#### [Required work]
From the first line to the last, reproduce the records below exactly, omitting any picture.

#### [Dataset content]
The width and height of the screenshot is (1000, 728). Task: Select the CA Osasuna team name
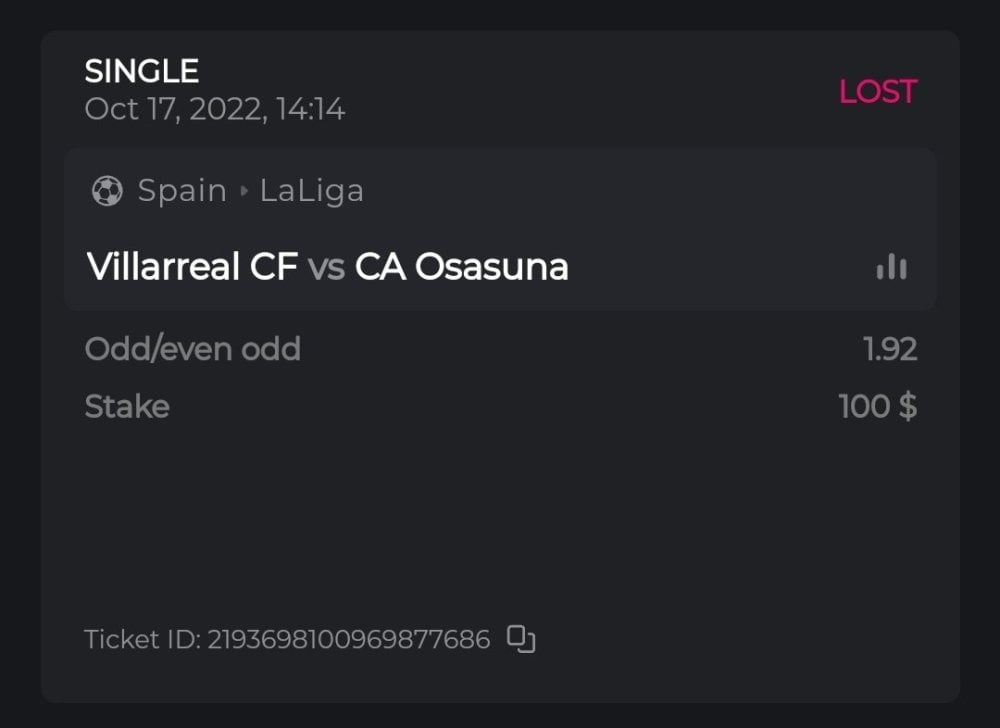point(461,267)
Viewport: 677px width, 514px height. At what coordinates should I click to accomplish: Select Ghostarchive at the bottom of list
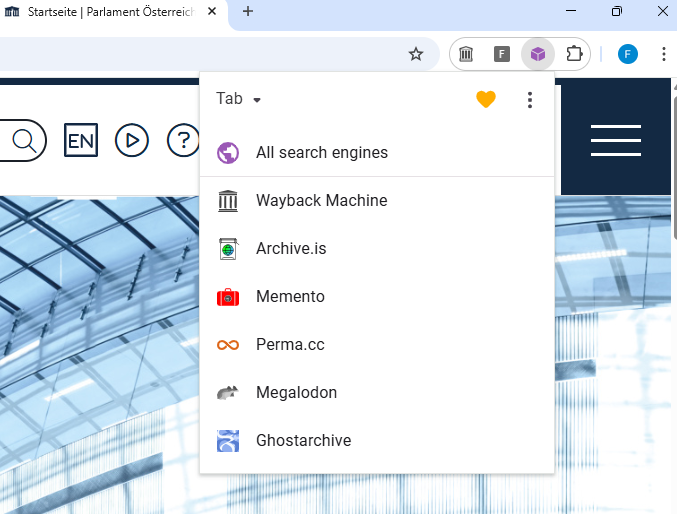pyautogui.click(x=303, y=441)
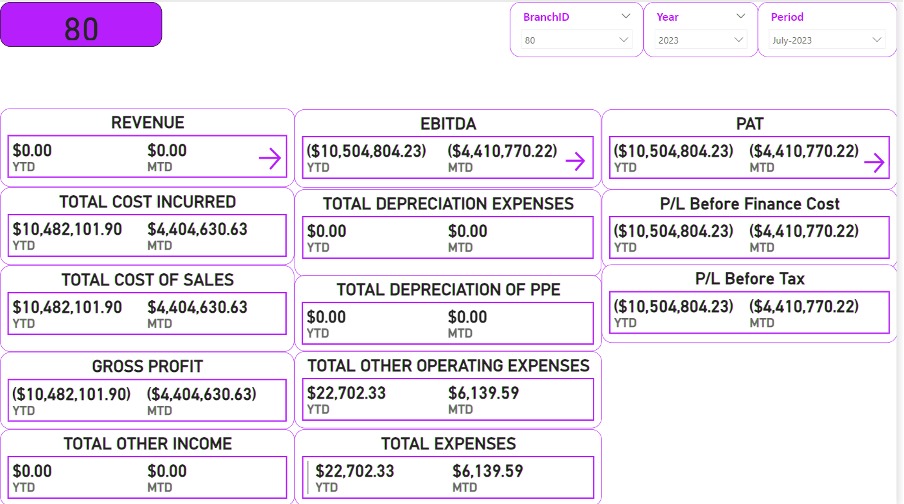The width and height of the screenshot is (904, 504).
Task: Click the Gross Profit YTD value
Action: coord(71,394)
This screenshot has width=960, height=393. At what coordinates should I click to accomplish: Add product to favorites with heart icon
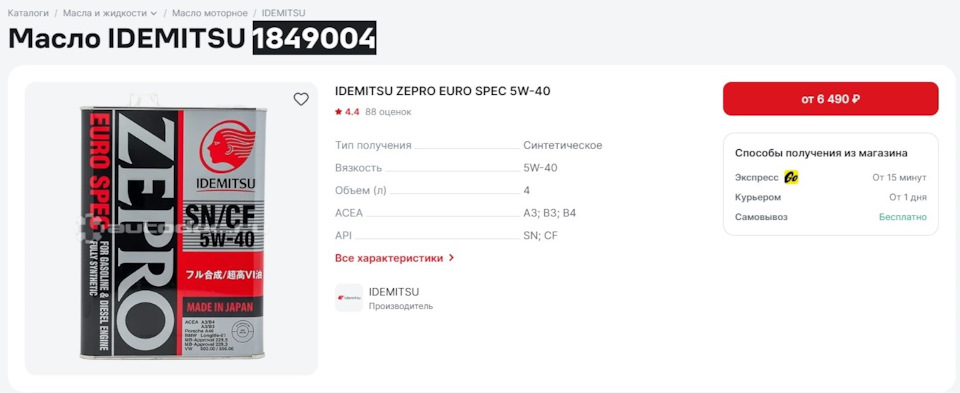(x=301, y=99)
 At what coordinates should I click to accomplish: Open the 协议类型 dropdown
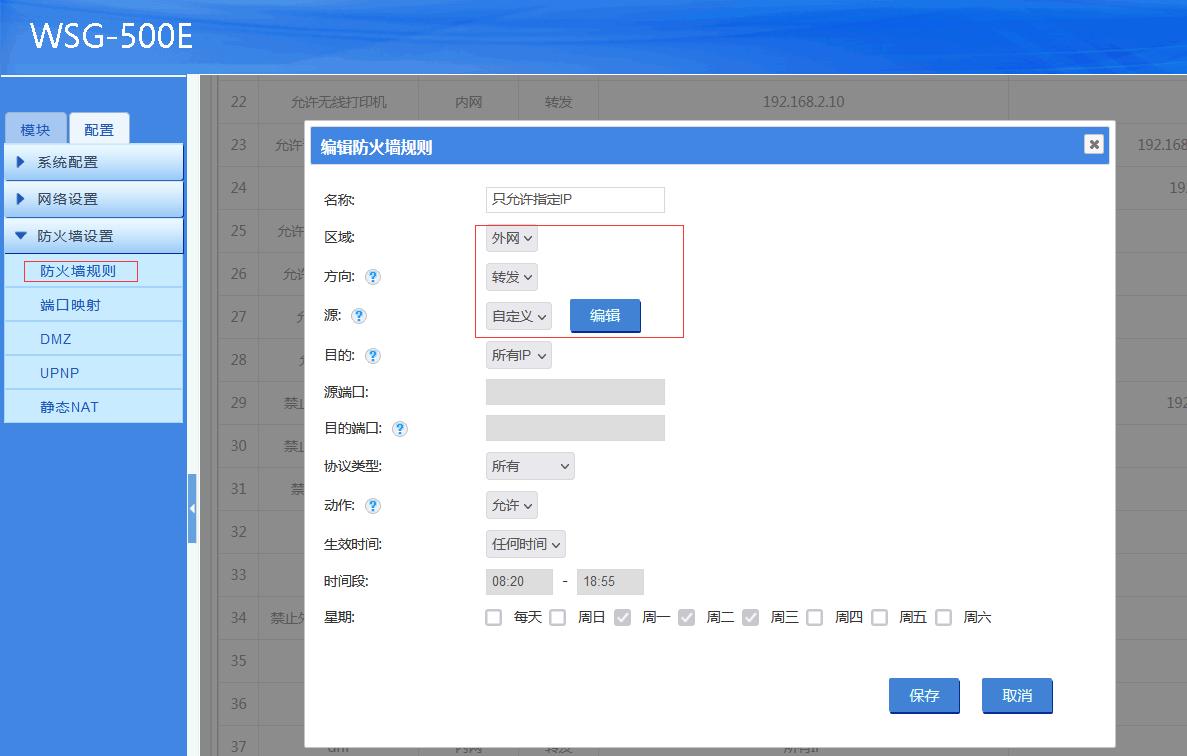pyautogui.click(x=530, y=465)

#### [Exercise output]
The width and height of the screenshot is (1000, 728). Task: Select the CA Osasuna team name
point(461,267)
Viewport: 677px width, 514px height. At what coordinates should I click to accomplish: Select Ghostarchive at the bottom of list
pyautogui.click(x=303, y=441)
The width and height of the screenshot is (904, 504).
Task: Click the Gross Profit YTD value
Action: coord(71,394)
This screenshot has width=960, height=393. At what coordinates should I click to accomplish: Add product to favorites with heart icon
(x=301, y=99)
 At what coordinates should I click to accomplish: Open the 协议类型 dropdown
pyautogui.click(x=530, y=465)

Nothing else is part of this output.